Collected data entries
/---
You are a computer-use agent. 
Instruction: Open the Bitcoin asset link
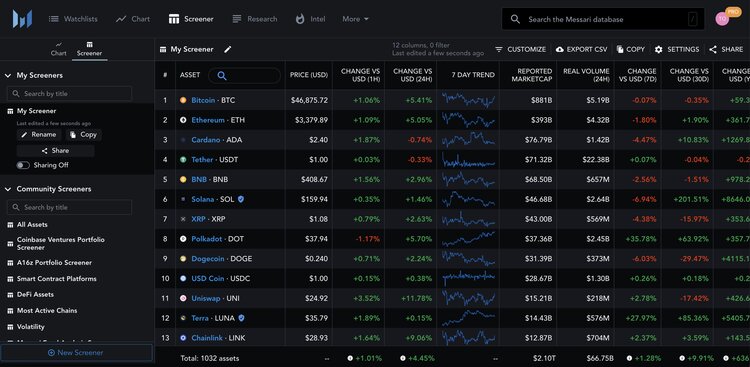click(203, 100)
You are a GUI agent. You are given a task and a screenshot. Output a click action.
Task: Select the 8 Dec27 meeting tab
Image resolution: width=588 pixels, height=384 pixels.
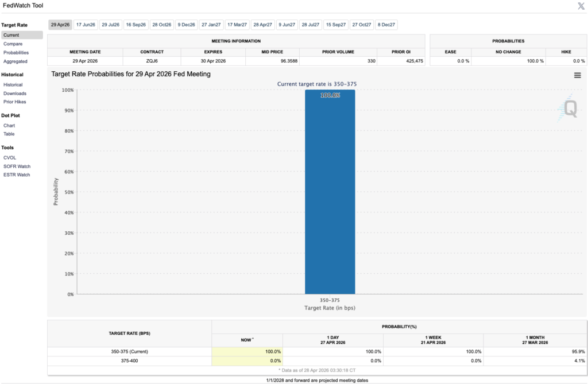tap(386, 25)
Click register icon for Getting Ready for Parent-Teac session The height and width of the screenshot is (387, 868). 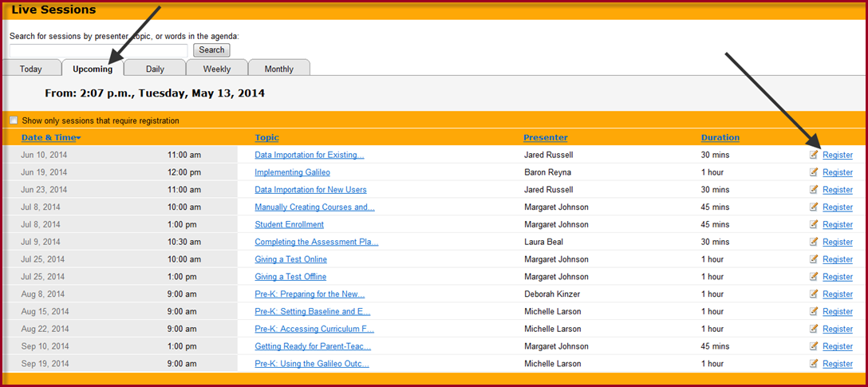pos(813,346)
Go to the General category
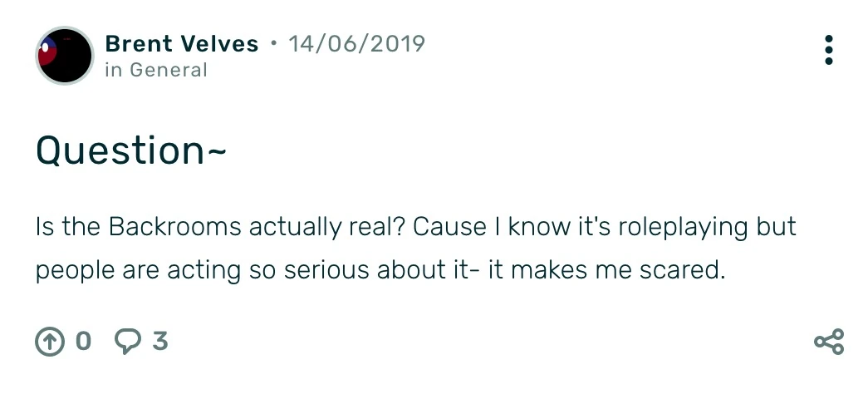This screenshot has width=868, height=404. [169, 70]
\---
Every line above that holds the word "agent" needs to be copied.

> [YOUR RESPONSE]:
You are a computer-use agent. 
You are a GUI agent. You are given a task and a screenshot. Output a click action.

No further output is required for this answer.